On Chesil Beach

Directed by Dominic Cooke, starring Saoirse Ronan and Billy Howle

In 1962, particularly in England, sex was not something many people talked about openly. Hell today some people still don’t  want to talk about it.  But in 1962, around the onset of the sexual revolution, most people were not speaking openly about sex.

This film, based on Ian McEwan’s novel of the same name, takes us to the seaside resort where Florence and Edward have arrived for their honeymoon. We initially find them walking on the beach.  They are not so easy together, and at this point you know nothing about them so you would almost wonder if this was an arranged marriage.  But no, as we learn from flashbacks, they were genuinely in love. They are from different socio-economic backgrounds. Florence’s family is wealthy, poised and focused on keeping up appearances, while Edward’s father is a school teacher and his family struggles a bit given his mother suffered brain damage after a head injury.  Edward likes rock and roll music, while Florence, a violinist, prefers classical concertos.  They say opposites attract, but their differences will prove otherwise.
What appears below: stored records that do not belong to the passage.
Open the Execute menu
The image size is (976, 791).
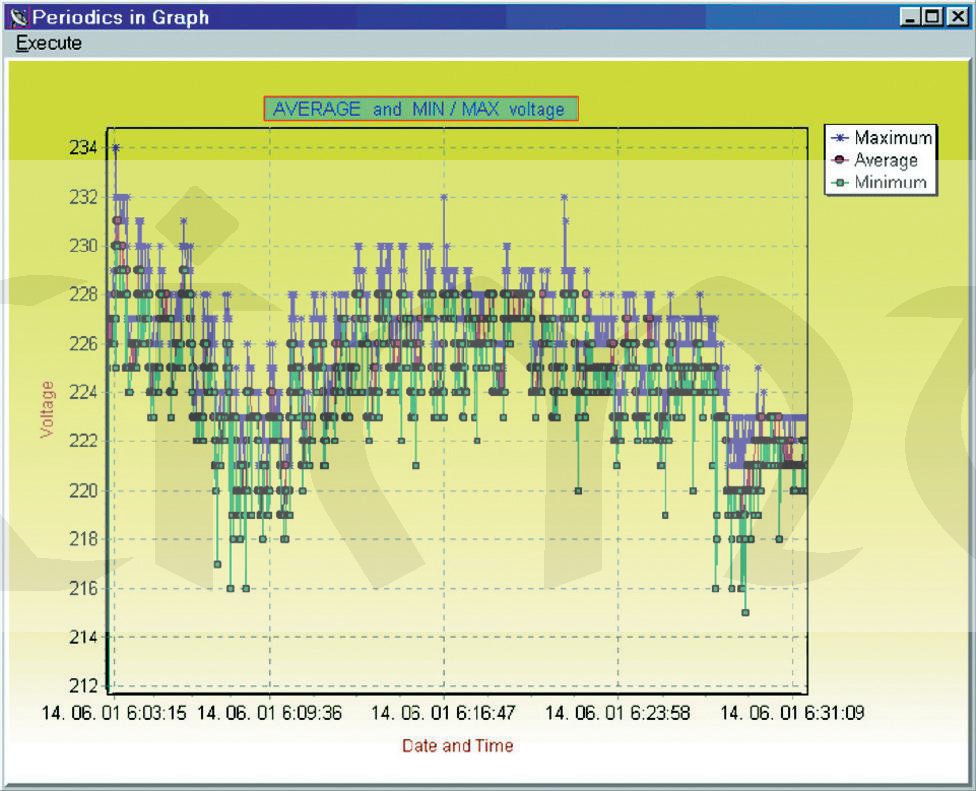pyautogui.click(x=49, y=43)
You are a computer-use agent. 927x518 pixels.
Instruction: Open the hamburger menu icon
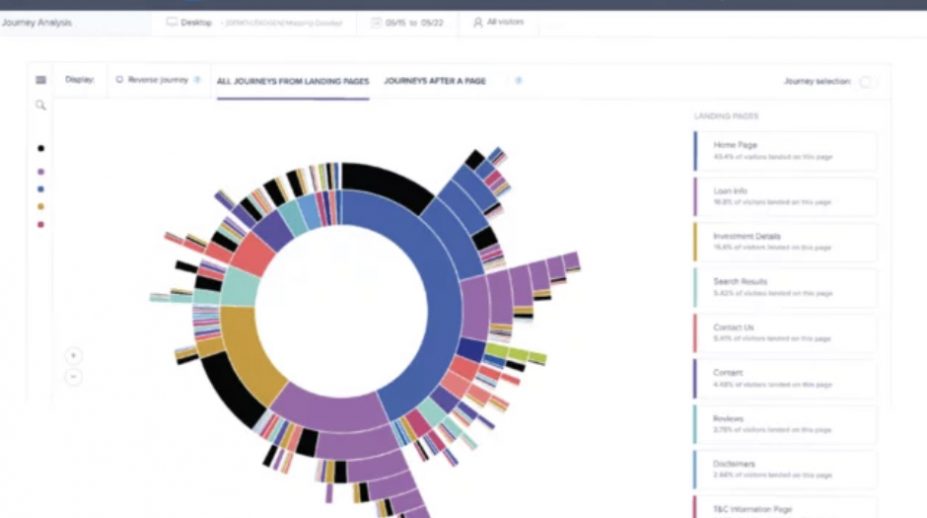(41, 80)

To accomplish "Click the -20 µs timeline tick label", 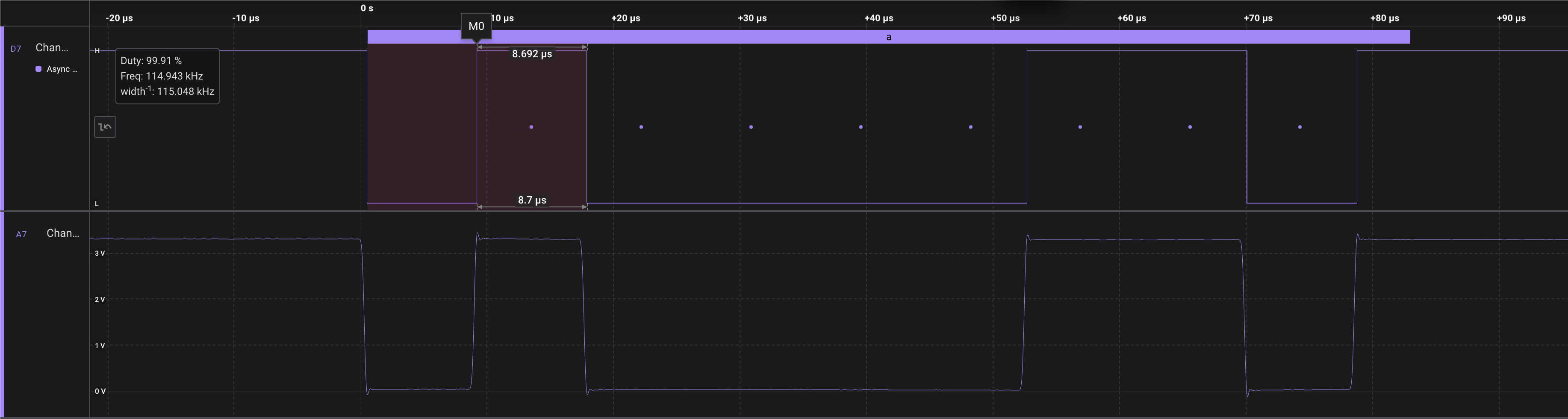I will [x=119, y=18].
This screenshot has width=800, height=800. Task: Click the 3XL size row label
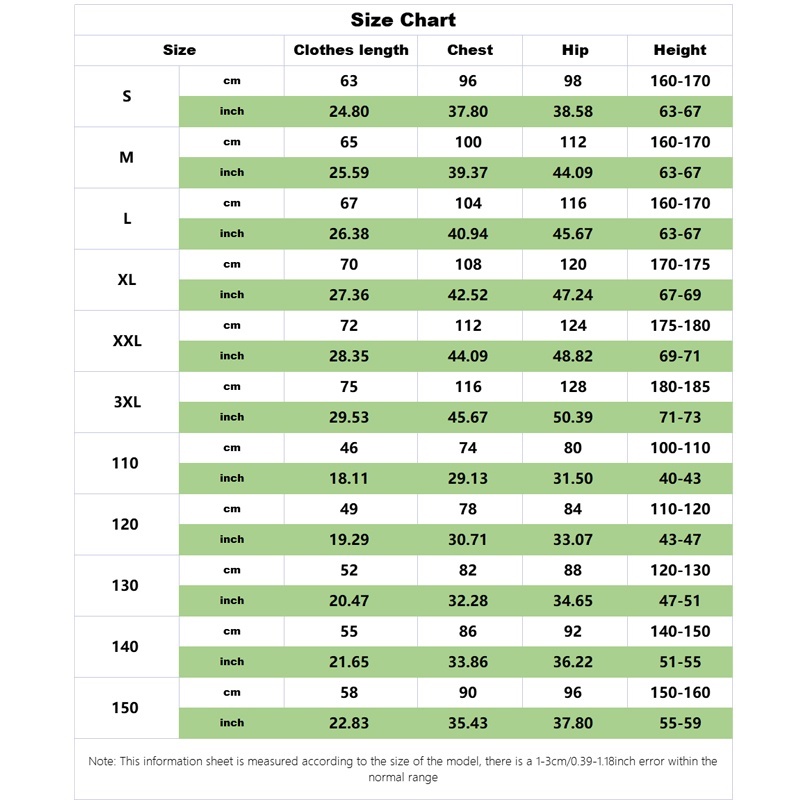127,402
A large part of the film centres on their wedding night, a most awkward attempt at intimacy and the heartbreaking result of their inability to share how they truly feel.  The film flips back to moments in their relationship before their wedding so that we can see they truly care for each other.  The frustration we feel as we watch and imagine how many couples would have gone through something like this, is what this film does so very well.
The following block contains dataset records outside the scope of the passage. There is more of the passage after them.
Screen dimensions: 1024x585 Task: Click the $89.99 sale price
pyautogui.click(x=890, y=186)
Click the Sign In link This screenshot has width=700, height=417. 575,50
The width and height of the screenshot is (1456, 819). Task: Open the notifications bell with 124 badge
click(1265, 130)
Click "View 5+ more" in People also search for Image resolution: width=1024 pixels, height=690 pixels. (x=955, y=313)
The first 2/3rds of the film were incredible. Saoirse Ronan and Billy Howle deliver spectacularly with this very delicate subject, doing justice to the very uncomfortable disappointment and heartbreak that ensues.
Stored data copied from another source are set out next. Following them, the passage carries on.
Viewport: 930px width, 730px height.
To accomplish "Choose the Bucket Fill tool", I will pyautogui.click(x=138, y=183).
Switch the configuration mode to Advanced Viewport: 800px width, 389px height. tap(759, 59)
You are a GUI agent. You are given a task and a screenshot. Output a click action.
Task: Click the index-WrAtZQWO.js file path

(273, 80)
Unfortunately the filmmaker Dominic Cooke, and screenwriter, Ian McEwan, decided to add material to the screenplay not originally in the novel. Fastforward to the future where older versions of Florence and Edward, who look like burn victims, enact a very tacky Hollywood ending that didn’t suit the first part of the film. If you watch the film, you can stop watching at the point where Edward tells his friends the story then fast forward to the final flashback on the beach.  You will know what I mean. Yes, there are parts where he looks like his been out in the sun too long, but this part of the film is ok for an ending.  Do not go any further. Thank me later.